I grew up in a small town and worked on my dad’s farm when I was old enough. I began my photographic journey when I was twelve years old, that was when I first fell in love with photography. My mother was an avid antique collector and one day she and I where traveling into the city which was about an hour away to go to an antique store in the Brookside neighborhood of Kansas City, a place I would later move to in my twenties.
As we walked from our car there was one shop in particular that caught my eye. It was a camera store. I was intrigued by the cameras I saw through the window, they looked so interesting. I asked my mother if we could go into the camera store and look around after we were done antiquing. She was a gracious and loving woman who would do almost anything for her children, so of course she agreed.

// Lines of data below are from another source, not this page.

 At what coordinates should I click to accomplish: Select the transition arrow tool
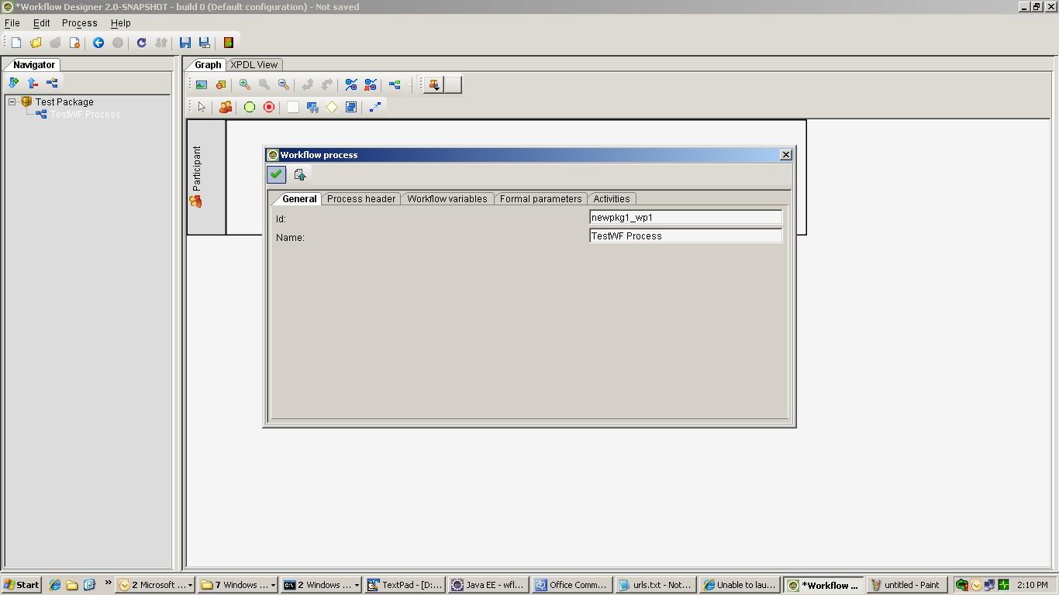click(x=375, y=108)
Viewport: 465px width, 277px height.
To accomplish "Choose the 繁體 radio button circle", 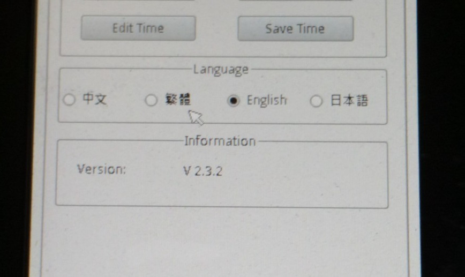I will coord(152,100).
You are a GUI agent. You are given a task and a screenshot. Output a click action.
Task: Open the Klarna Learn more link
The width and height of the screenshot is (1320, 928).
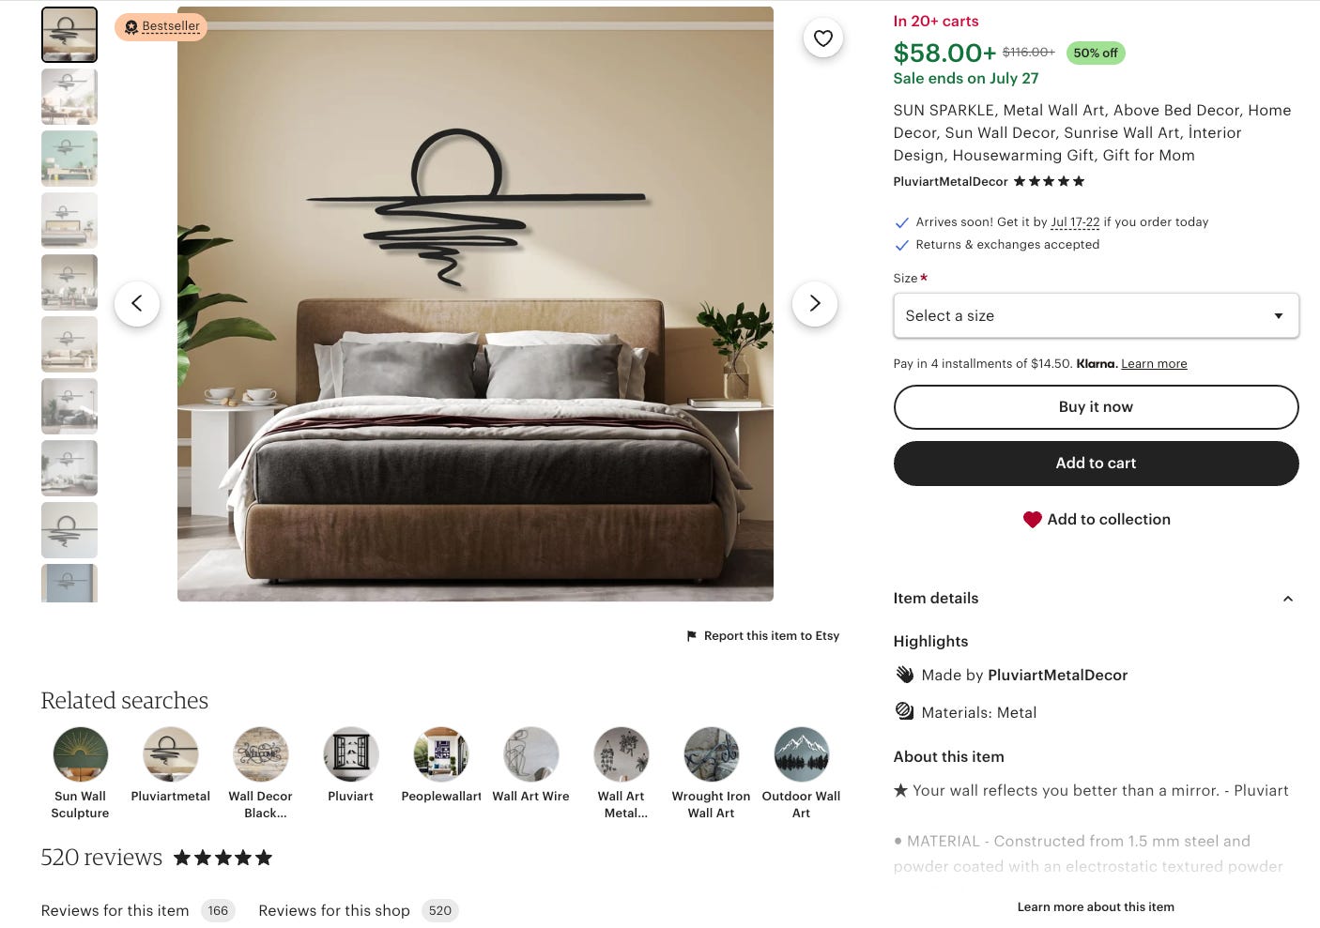[1154, 363]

That first trip to the camera shop is were my love of photography began. I was in awe of the mechanical intricacy and the beautiful design of the cameras and lenses. I spent quite a bit of time looking at the different models and asking the store clerk questions about how the cameras worked. I didn’t get a camera that day, that would happen later that year at Christmas, but I did start to study photography. My photographic journey had begun.

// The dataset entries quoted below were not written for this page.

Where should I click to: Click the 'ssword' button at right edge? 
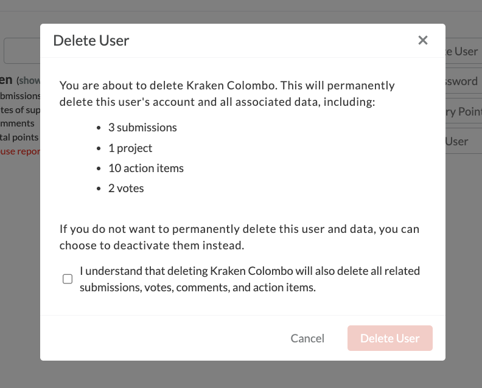tap(463, 81)
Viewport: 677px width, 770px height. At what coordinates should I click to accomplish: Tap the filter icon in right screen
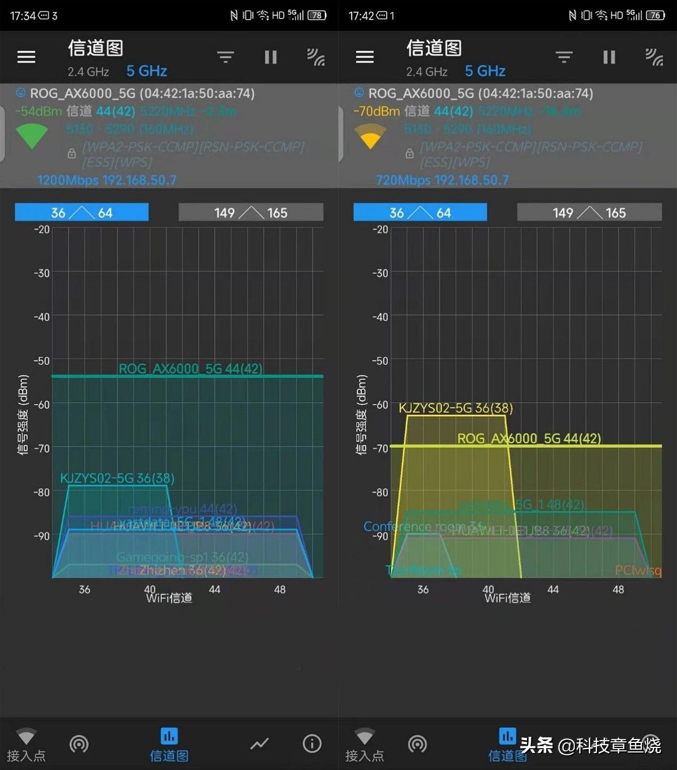coord(564,57)
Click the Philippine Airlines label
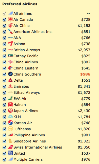The height and width of the screenshot is (164, 99). [x=29, y=135]
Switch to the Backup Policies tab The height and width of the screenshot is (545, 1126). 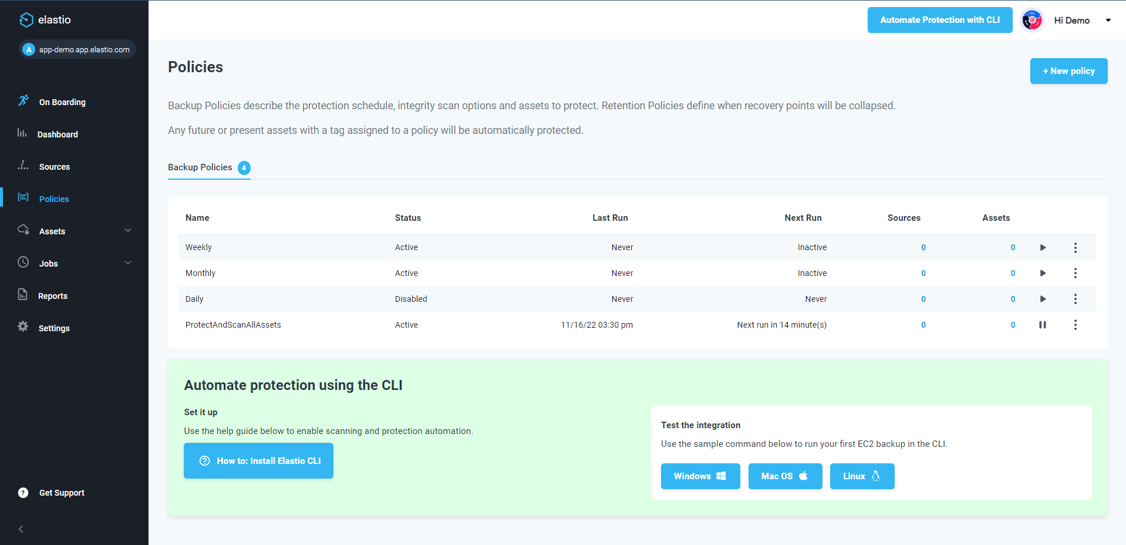[x=200, y=167]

I studied photography in High School and also in college. I received my undergraduate degree at the University of Missouri. I started as a journalism major but quickly discovered that my style of photography did not fit the newspaper ideal. I spent many years discovering for myself what my mind wanted to see come out of my camera. I spent many hours perfecting the craft of black & white printing in a small room under an orange light.

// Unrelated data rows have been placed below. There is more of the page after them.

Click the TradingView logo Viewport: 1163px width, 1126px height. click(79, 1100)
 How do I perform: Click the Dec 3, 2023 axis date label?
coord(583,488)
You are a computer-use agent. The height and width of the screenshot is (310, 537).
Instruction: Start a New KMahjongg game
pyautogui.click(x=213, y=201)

I attended graduate school at the Savannah College of Art and Design where I earned a Masters degree in fine art photography. The time that I spent at art school opened my eyes to greater possibilities of expression. I had always taken photographs that were not the kind you would find in travel magazines. I have an eye for things normally overlooked. At SCAD I started to push my visuals even farther from the normal idea of what a photograph should be.
I have been teaching photography classes part time at Southwest Baptist University since 2015. I recently self published a photo book of work that I did between 2009 and 2021 titled “Everything In It’s Place”.